Immunotherapy can help cancer patients recover, and researchers are searching for the perfect immune cell.

Immunotherapy can cure cancer once and for all. Hanne Haslene-Hox and her colleagues at SINTEF and the Norwegian Radium Hospital are hunting for the very best warrior cells – ones that can target and destroy cancer cells.
Published

Today we can program the body’s own cells to find and kill cancer cells, helping individuals who would otherwise only have weeks left to live.

“It works. Immunotherapy is an important form of treatment that can cure cancer once and for all,” says Hanne Haslene-Hox, a senior research scientist at SINTEF.

Unfortunately, the treatment cannot save everyone. Out of 100 patients who receive this treatment for blood cancer, perhaps 40 will recover. 

Researchers want to increase that number.

The body’s elite soldiers

Haslene-Hox is talking about targeted, cell-based immunotherapy. In technical terms: CAR T-cell therapy, which uses T-cells. These cells are the body’s elite soldiers and make up an important part of the body’s natural immune system.

“What we do is insert a gene that enables the T-cell to recognise cancer cells and attach to them. That’s what the body needs to recognise that this is a bad guy and we’re going to take it down,” she says.

So far, these cells cannot stop a solid cancer tumour. But they work very well for blood cancer, where the cancer cells move around the body.
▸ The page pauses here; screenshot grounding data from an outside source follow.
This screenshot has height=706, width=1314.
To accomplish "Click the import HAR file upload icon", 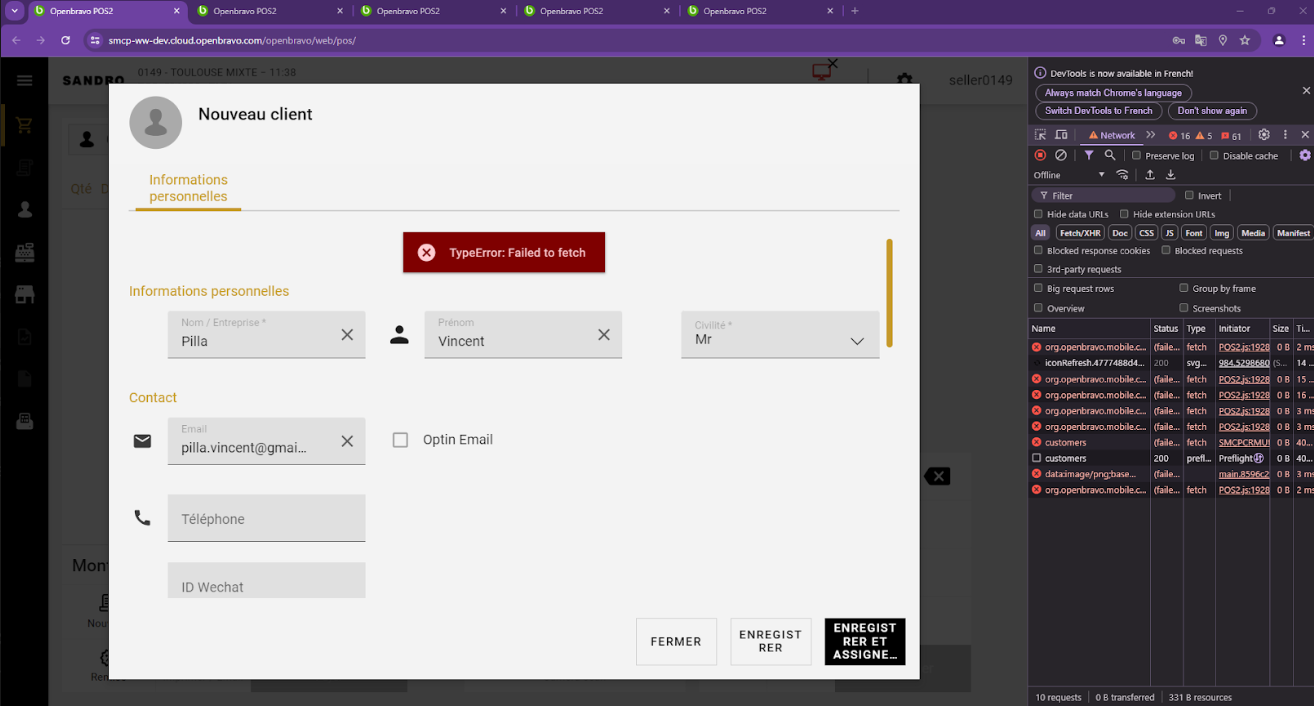I will tap(1150, 175).
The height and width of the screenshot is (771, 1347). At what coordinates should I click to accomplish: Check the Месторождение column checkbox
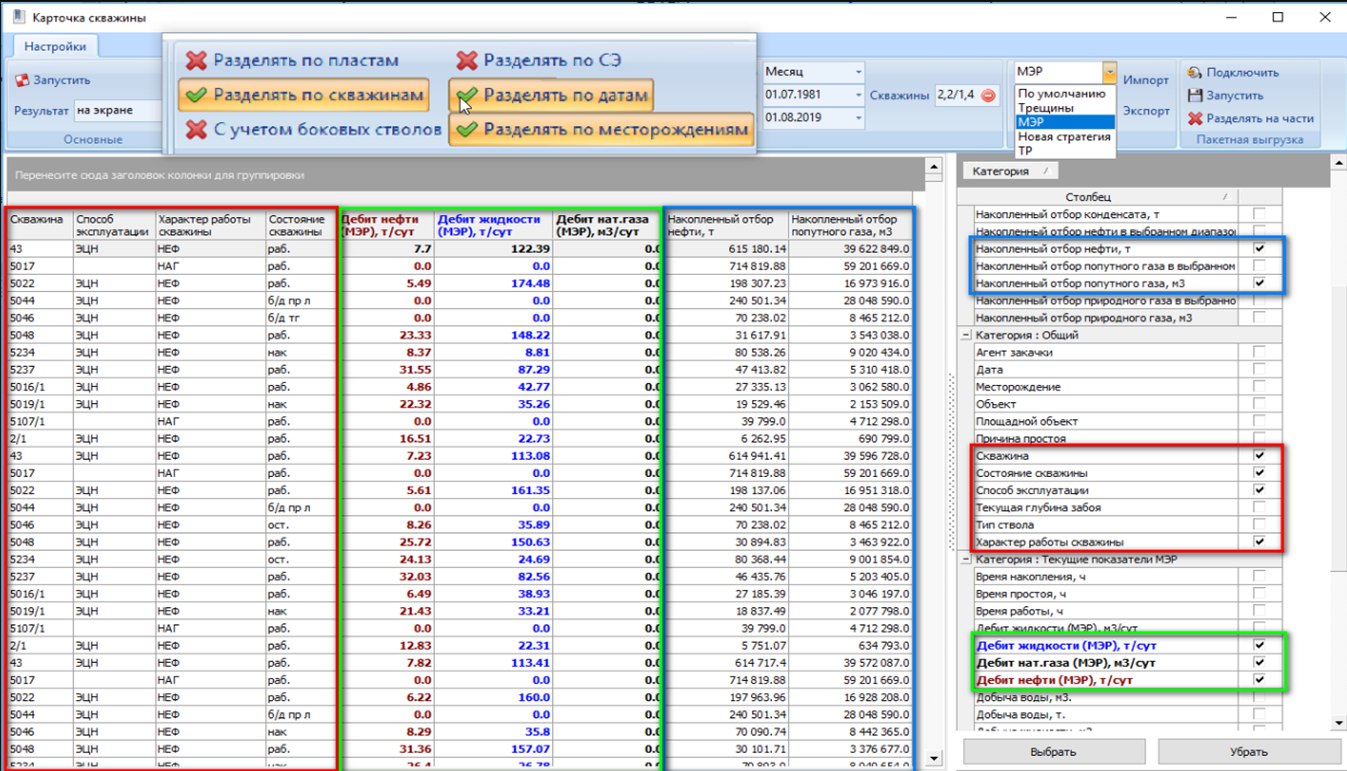pyautogui.click(x=1259, y=387)
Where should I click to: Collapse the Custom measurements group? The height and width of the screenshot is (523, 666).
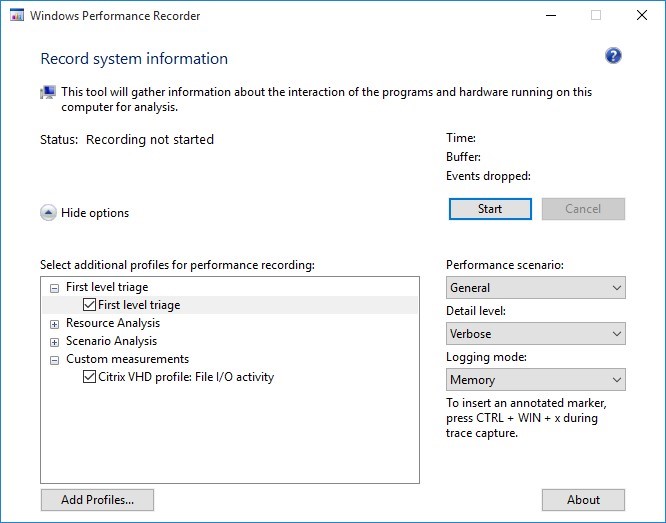point(54,359)
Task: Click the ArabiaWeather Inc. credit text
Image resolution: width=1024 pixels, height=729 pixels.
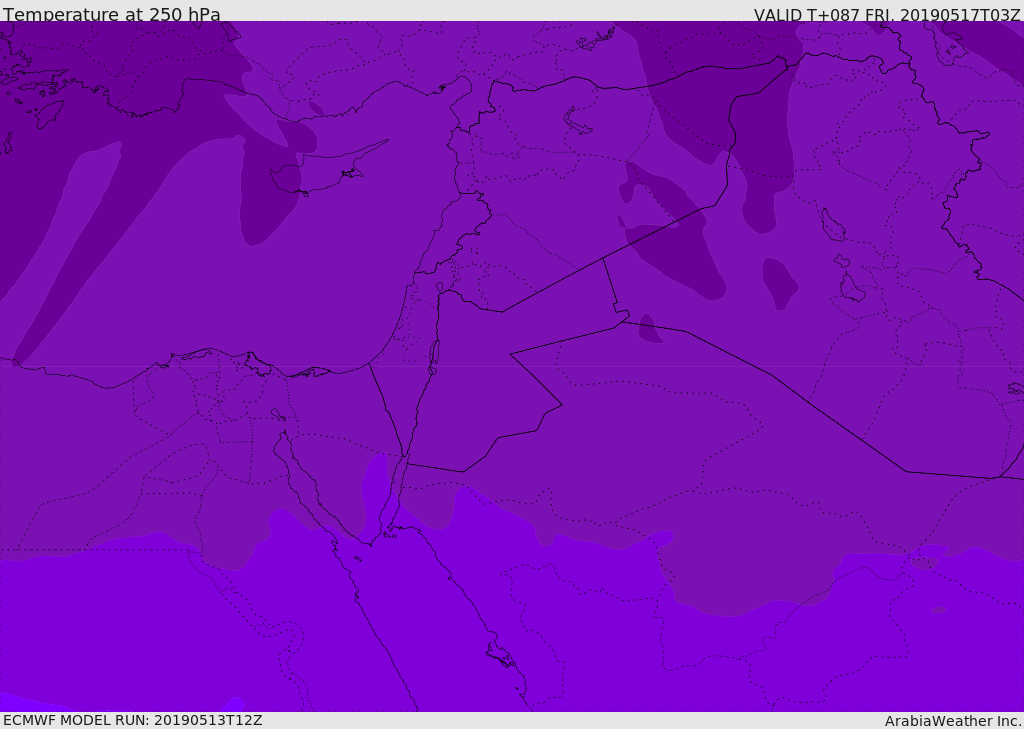Action: pos(953,721)
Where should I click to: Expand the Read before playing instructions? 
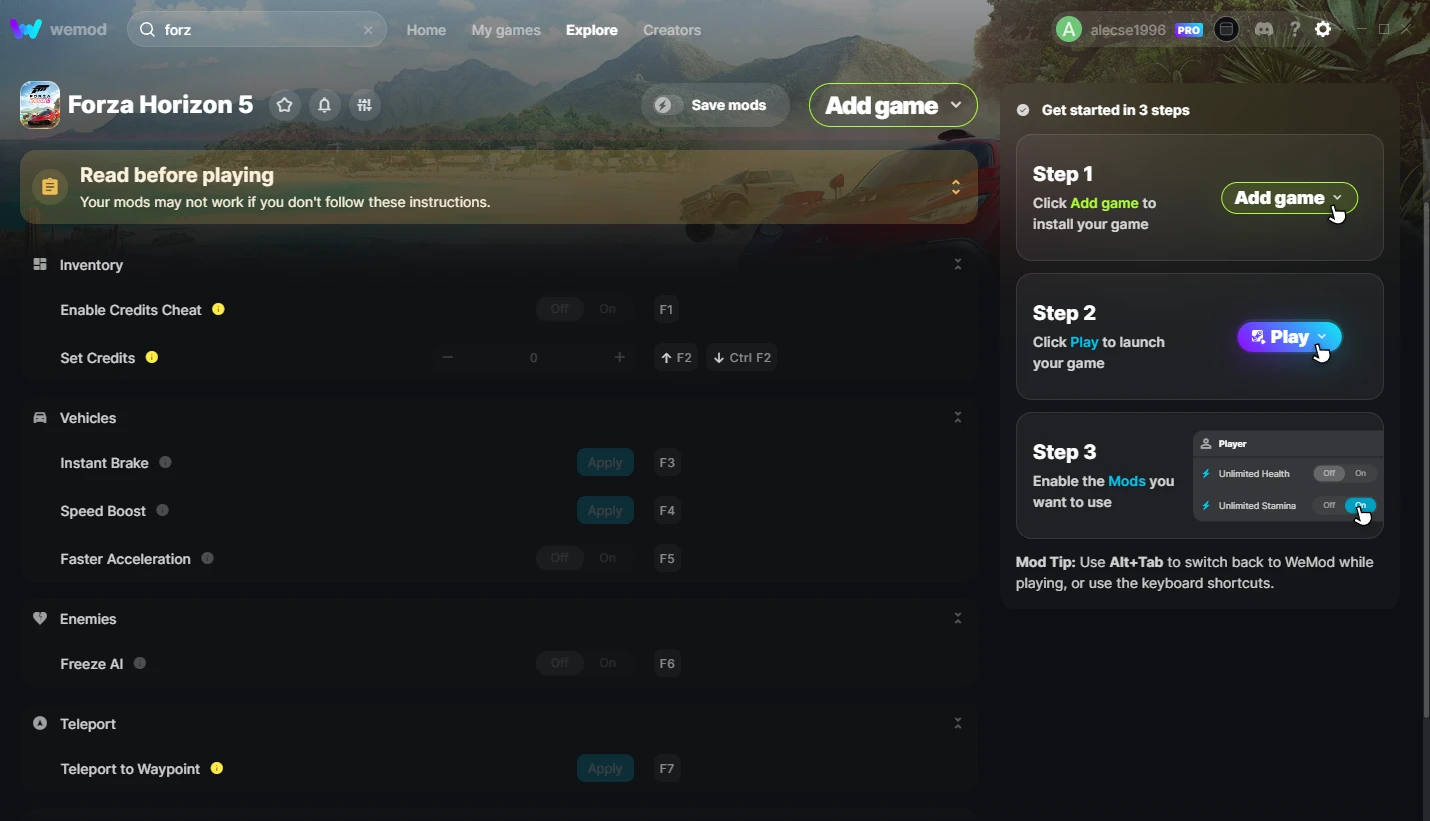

Hanne Haslene-Hox is working on research aimed at developing better cell therapies.

Only one chance

Researchers and doctors only have one chance. Patients who receive this treatment have such a short time left to live that if the therapy does not work on the first try, it’s too late to make another attempt.

That’s why what happens to the cells from the time they are collected from the patient’s blood until they are returned to the body is so important.

Researchers still know very little about how the process itself affects the cells. They are not sure what it does to the cells’ ability to survive in the body and carry out their mission.

“The body is incredibly complex, but also very precise. When the body says: we want to produce a huge amount of this cell type, it does it. But we’re standing there with a bowl of cells where we’ve made equal amounts of all different cell types and don’t know which one is the right one,” says Haslene-Hox.

Extensive testing work

What works varies from patient to patient. Researchers can only test a few different ways of producing the cells that will treat a patient. 

The laboratory contains hundreds of different additives, combinations, and concentrations to choose from.

“When we collect cells from a patient, we get maybe 100 million cells. Then they're grown in their own flasks,” says Haslene-Hox.

It is usually a manual job: lab workers sit and distribute the cells into flasks and monitor the process.

The SINTEF laboratory can test a much wider range of methods for producing the right cells.

Robots train the ‘elite soldiers’

The researchers at SINTEF use robots instead. The cells that are usually grown in large flasks can instead be grown in well-like structures – plates with small depressions.

Instead of distributing the cells across 10 flasks, the researchers can distribute the 100 million cells across 1,000 wells. That allows them to test lots of different things in a lot of different combinations.

“No one has done this before. The goal is to find the T-cells that are the best warriors,” says Haslene-Hox.

When so many different things need to be tested at the same time, it simply isn’t possible to do it manually anymore.

The process involves taking samples, looking at each sample under a microscope, and analysing them. A lot of cells are used just for the samples. The job requires too many people and takes too long.

The only thing that works

The robot, on the other hand, can not only distribute the cells across a thousand wells instead of ten flasks. It can also analyse quickly. Then it points out a few promising results, and researchers can concentrate on the ones that are most likely to work.

Then the researchers can give these cells the signal that best tells them there is danger and that many cells need to be made.

“T-cell therapy is extremely effective when it works. But the vast majority of cancer patients don't yet have immune cell therapies available to them. We have to create cell therapies that are optimally equipped to take up the fight against cancer,” says Haslene-Hox.

Collaboration with the Radium Hospital

The effective ingredients that researchers find through the robotic screening can relatively quickly be tested on cell therapies that are currently under development.

The goal is to make these T-cells as well equipped as possible to succeed in treating patients.

“This is new knowledge that can be included in the product development that researchers at the Radium Hospital are already working on. These will then become part of clinical trials with new T-cell therapy,” says the researcher.

About CellFit – T-cells adapted to fight cancer:

  • CellFit is a four-year immunotherapy project with the goal of finding out what is required to produce the best possible T-cells to treat cancer.
  • The Norwegian Radium Hospital, which has extensive experience in developing T-cell therapies, is leading the project. 
  • SINTEF is responsible for screening, which involves examining and sorting the samples. 
  • The Oslo Cancer Cluster and Thermo Fisher are also project participants.
  • The Research Council of Norway has supported CellFit with EUR 1.9 million.